854 F2d 1050 National Bank v. General Mills Restaurant Group Inc
854 F.2d 1050
LaSALLE NATIONAL BANK as Trustee under Trust No. 104048,
GENERAL MILLS RESTAURANT GROUP, INC., Defendant-Appellee.
United States Court of Appeals,
Argued May 20, 1988.
Decided Aug. 23, 1988.
Anthony J. Pauletto, Skokie, Ill., for plaintiff-appellant.
Jeffrey L. Dorman, Sonnenschein Carlin Nath Rosenthal, Chicago, Ill., for defendant-appellee.
Before CUMMINGS and POSNER, Circuit Judges, and ESCHBACH, Senior Circuit Judge.
POSNER, Circuit Judge.
LaSalle National Bank, trustee for a land trust that owns a building on Michigan Avenue in Chicago, appeals from the dismissal, on the defendant's motion for summary judgment, of LaSalle's diversity breach of contract suit.
The defendant, which owns the "Red Lobster" restaurant chain and which we shall call Red Lobster in an effort to enliven our opinion, wanted to open a restaurant on Michigan Avenue in Chicago; and on June 28, 1984, it signed an agreement with LaSalle to lease space in the land trust's building. The lease was to be in effect for ten years from the day that certain conditions precedent were satisfied; until that day, the lease would not be operative and no rent would accrue.
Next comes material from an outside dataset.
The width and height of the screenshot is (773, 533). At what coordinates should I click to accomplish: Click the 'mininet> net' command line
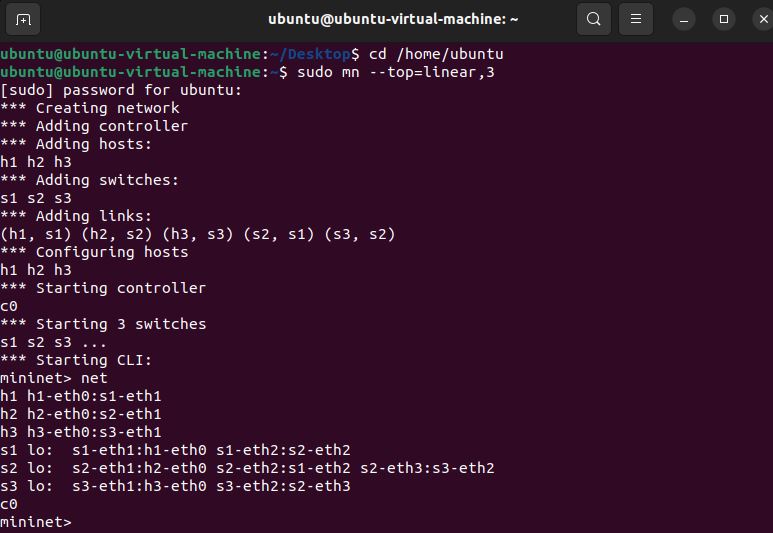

Two provisions of the lease agreement are at the heart of this case:
In the event the lease term has not commenced within one hundred eighty (180) days from the last signing or initialing of this Agreement, either party shall have the right to cancel this Agreement by written notice to the other party.
In the event an application is pending before any governmental or municipal agency at the end of the above one hundred eighty (180) days, either party's right to cancel shall then be exercisable only at the end of an additional thirty (30) day period. Notwithstanding the foregoing, to the extent that either LANDLORD or Tenant is unable to complete in a timely fashion its obligations under this Agreement, the time period herein (the 180 or 30 days) shall be extended accordingly. For example, if LANDLORD or Tenant cannot complete its work within an applicable time period, needing an additional ten (10) days, then the one hundred eighty (180) day period shall be extended an additional ten (10) days.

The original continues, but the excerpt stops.